▶ _Problem description_
Reproduce the records below, substituting "Find the position of" for each occurrence of "Identify the location of" and leaving everything else unchanged.

▶ _Records to use_
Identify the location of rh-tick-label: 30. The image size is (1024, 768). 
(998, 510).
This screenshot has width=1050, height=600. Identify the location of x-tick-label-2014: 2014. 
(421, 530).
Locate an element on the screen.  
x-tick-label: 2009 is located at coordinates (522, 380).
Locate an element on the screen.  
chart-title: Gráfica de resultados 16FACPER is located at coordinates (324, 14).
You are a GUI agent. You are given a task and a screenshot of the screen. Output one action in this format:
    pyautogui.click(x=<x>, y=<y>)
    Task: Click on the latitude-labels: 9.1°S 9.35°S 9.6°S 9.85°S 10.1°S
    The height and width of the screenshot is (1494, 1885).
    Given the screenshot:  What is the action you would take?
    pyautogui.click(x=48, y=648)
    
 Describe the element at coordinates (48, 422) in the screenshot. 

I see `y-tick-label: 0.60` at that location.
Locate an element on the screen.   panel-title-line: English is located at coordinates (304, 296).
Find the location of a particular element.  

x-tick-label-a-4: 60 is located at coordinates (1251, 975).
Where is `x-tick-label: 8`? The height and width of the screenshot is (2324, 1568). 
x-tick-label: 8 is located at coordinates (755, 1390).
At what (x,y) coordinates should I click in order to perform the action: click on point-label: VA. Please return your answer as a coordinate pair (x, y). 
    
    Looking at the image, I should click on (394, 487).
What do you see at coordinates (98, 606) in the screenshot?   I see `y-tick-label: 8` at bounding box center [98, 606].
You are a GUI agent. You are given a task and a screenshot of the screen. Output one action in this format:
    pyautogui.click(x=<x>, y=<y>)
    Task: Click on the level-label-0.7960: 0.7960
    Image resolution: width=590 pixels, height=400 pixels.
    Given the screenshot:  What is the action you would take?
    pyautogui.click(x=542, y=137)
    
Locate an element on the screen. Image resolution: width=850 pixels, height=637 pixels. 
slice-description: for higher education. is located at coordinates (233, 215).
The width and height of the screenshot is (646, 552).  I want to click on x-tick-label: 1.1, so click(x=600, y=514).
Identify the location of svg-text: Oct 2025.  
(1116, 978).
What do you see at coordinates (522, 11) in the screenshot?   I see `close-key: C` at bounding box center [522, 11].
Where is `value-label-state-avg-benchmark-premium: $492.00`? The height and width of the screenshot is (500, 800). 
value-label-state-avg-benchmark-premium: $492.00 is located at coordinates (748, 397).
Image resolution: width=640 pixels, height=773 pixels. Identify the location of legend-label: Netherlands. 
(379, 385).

▶ _Answer below_
Find the position of rh-tick-label: 30. The image size is (1024, 768). 
(998, 510).
This screenshot has width=1050, height=600. Find the position of x-tick-label-2014: 2014. 
(421, 530).
Locate an element on the screen.  
x-tick-label: 2009 is located at coordinates (522, 380).
Locate an element on the screen.  
chart-title: Gráfica de resultados 16FACPER is located at coordinates (324, 14).
You are a GUI agent. You are given a task and a screenshot of the screen. Output one action in this format:
    pyautogui.click(x=<x>, y=<y>)
    Task: Click on the latitude-labels: 9.1°S 9.35°S 9.6°S 9.85°S 10.1°S
    The height and width of the screenshot is (1494, 1885).
    Given the screenshot:  What is the action you would take?
    pyautogui.click(x=48, y=648)
    
 Describe the element at coordinates (48, 422) in the screenshot. 

I see `y-tick-label: 0.60` at that location.
Locate an element on the screen.   panel-title-line: English is located at coordinates (304, 296).
Find the location of a particular element.  

x-tick-label-a-4: 60 is located at coordinates (1251, 975).
Where is `x-tick-label: 8`? The height and width of the screenshot is (2324, 1568). 
x-tick-label: 8 is located at coordinates (755, 1390).
At what (x,y) coordinates should I click in order to perform the action: click on point-label: VA. Please return your answer as a coordinate pair (x, y). 
    
    Looking at the image, I should click on (394, 487).
What do you see at coordinates (98, 606) in the screenshot?   I see `y-tick-label: 8` at bounding box center [98, 606].
You are a GUI agent. You are given a task and a screenshot of the screen. Output one action in this format:
    pyautogui.click(x=<x>, y=<y>)
    Task: Click on the level-label-0.7960: 0.7960
    Image resolution: width=590 pixels, height=400 pixels.
    Given the screenshot:  What is the action you would take?
    pyautogui.click(x=542, y=137)
    
Locate an element on the screen. Image resolution: width=850 pixels, height=637 pixels. 
slice-description: for higher education. is located at coordinates (233, 215).
The width and height of the screenshot is (646, 552).  I want to click on x-tick-label: 1.1, so click(x=600, y=514).
Find the position of svg-text: Oct 2025.  
(1116, 978).
What do you see at coordinates (522, 11) in the screenshot?   I see `close-key: C` at bounding box center [522, 11].
Where is `value-label-state-avg-benchmark-premium: $492.00`? The height and width of the screenshot is (500, 800). 
value-label-state-avg-benchmark-premium: $492.00 is located at coordinates (748, 397).
Image resolution: width=640 pixels, height=773 pixels. Find the position of legend-label: Netherlands. 
(379, 385).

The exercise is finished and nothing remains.